Tyrkia Leiligheter As

Skriv ned navn og telefonnummer så ringer vi deg.

Alanya Kızılkule

Alanya Kızılkule

Alanya Kalesi kesinlikle tatil beldesinin en popüler ve ziyaret edilen cazibe merkezidir. Kalenin ortaçağ surlarından sadece kalıntılar ve zengin bir tarih kalmasına rağmen, turistler ve yerel halk burayı çok seviyor. Buradan şehir panoramasının, Akdeniz'in, ünlü Kleopatra Plajı'nın ve devasa Toros Dağları'nın en güzel manzaralarının keyfini çıkarabilirsiniz.

Alanya kalesi 250 metre yüksekliğinde kayalık bir yarımada üzerinde yer almaktadır. Kalenin yeri tesadüfen seçilmedi. Üç taraftan doğal olarak Akdeniz tarafından korunmaktadır. Ve dağın yamaçları o kadar dik ve zaptedilemez ki, burada kelimenin tam anlamıyla, içinde sakinlerin kendilerini güvende hissedebilecekleri bir savunma yapısı sorulur. Ve böylece oldu. Buradaki ilk surlar, Bizans öncesi ve Roma öncesi dönemlerde inşa edilmiştir.

Mevcut kale, bu toprakların Selçuklulara ait olduğu bir dönemde, XIII. yüzyılda inşa edilmiştir. Ancak çok geçmeden bu bölge Osmanlı İmparatorluğu'nun eline geçti. Bu yerlerin yüzyıllar boyunca tüm tarihi, sürekli nöbetler ve güç değişikliği gibi görünüyor - burada kimse yoktu! Ve bu şaşırtıcı değil - iklim, deniz yolları ve diğer birçok faktör burayı birçok yönetici için stratejik olarak önemli kıldı.
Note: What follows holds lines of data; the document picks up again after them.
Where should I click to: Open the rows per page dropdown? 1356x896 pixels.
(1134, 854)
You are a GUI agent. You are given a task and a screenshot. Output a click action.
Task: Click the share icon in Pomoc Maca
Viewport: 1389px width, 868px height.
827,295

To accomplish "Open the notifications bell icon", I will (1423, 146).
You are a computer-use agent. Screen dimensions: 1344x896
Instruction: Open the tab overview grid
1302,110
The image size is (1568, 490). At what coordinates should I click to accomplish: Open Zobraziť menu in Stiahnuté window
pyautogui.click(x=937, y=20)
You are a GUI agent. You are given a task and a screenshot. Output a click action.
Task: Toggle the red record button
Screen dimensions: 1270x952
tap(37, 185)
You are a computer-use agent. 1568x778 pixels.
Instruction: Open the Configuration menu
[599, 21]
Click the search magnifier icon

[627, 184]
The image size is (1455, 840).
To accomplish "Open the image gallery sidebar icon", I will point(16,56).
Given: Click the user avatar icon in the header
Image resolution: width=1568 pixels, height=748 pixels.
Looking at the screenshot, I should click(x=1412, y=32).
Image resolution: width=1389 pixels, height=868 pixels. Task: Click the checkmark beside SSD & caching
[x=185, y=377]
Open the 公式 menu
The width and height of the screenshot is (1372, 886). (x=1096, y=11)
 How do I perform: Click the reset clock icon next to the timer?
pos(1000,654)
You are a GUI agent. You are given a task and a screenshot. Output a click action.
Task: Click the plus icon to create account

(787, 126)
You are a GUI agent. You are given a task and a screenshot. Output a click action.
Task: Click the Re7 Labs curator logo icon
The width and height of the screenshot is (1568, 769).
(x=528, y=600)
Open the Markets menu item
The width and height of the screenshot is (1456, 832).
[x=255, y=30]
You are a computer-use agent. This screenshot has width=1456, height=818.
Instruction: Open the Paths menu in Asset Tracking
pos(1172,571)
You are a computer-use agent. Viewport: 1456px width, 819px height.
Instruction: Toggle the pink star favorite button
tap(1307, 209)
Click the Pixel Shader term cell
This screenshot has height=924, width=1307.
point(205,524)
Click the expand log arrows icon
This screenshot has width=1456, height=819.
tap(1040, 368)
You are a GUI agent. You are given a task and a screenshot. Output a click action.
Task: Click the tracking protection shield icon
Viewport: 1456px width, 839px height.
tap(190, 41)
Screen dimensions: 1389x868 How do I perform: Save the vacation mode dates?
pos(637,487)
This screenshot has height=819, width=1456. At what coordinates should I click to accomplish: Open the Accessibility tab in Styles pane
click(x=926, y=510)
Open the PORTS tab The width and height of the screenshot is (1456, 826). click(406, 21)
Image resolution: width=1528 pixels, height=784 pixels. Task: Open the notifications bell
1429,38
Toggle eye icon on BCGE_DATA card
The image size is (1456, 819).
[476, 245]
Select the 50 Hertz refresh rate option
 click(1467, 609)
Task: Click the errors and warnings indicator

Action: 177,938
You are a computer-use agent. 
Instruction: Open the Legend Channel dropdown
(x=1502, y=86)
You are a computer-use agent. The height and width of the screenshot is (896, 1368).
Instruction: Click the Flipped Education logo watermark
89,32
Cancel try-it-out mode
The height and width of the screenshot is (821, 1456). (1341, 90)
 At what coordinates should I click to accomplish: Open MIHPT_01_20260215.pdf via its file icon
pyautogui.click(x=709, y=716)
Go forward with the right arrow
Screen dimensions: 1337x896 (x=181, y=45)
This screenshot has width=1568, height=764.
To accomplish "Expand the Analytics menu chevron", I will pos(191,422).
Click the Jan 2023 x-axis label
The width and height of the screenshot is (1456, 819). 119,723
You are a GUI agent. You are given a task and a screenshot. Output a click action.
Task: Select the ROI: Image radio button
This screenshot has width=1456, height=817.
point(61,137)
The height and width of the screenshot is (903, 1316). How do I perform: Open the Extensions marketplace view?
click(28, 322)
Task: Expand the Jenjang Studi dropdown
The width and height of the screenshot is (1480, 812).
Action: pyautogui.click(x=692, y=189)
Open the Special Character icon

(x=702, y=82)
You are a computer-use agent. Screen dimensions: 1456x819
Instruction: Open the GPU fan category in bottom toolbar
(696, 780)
İç kalenin yanı sıra, yarımadanın askeri yapıları arasında tepede Tabya (Ehmedek), dağın eteğinde Kızıl Kule (Kızıl Kule) ve Tersane (Tersane) yer alır.

Kızıl Kule'yi kaçırmak imkansız - şehrin bir sembolü ve tüm rehber kitaplarda var. Bu, karmaşık iç geçitleri, mazgal pencereleri ve geniş bir avlusu olan inanılmaz derecede karmaşık sekizgen bir yapıdır. Kule, sanatının ustası mimar Khalepli Ebu Ali tarafından yaptırılmıştır. 1226 yılında yapımı tamamlanmıştır.

Alanya Dağı, kelimenin tam anlamıyla farklı dönemlerden ilginç nesnelerle doludur. En eski tapınakların iskeletleri burada 19. yüzyıl Osmanlı zenginlerinin villalarıyla bir arada bulunuyor. Kırlangıç ​​yuvası kümeleri gibi evler, kelimenin tam anlamıyla dağda asılı kalır. Tepeye daha yakın bir yerde eski bir darphane, Bizans kilisesi, camiler, hamamlar ve alışveriş pasajları bulabilirsiniz. Alanya dağının uzun süre birkaç manastıra da ev sahipliği yaptığını çok az kişi bilir. Bunlardan birine dağın sakinleri bile erişemez - küçük bir sırtın zirvesine inşa edilmiştir ve oraya giden yolu yalnızca keşişler biliyordu. Dağın hangi köşesi sizi götürürse götürsün, burada inanılmaz fantastik fotoğraflar elde ediliyor. Tüm yol boyunca ve kalenin girişine yakın birçok restoran var. Ve gün batımında en muhteşem manzaralar buradan! Bu nedenle, Alanya'ya bir gezi planlarken, yerel bir cazibe merkezini ziyaret etmek için biraz para biriktirdiğinizden emin olun!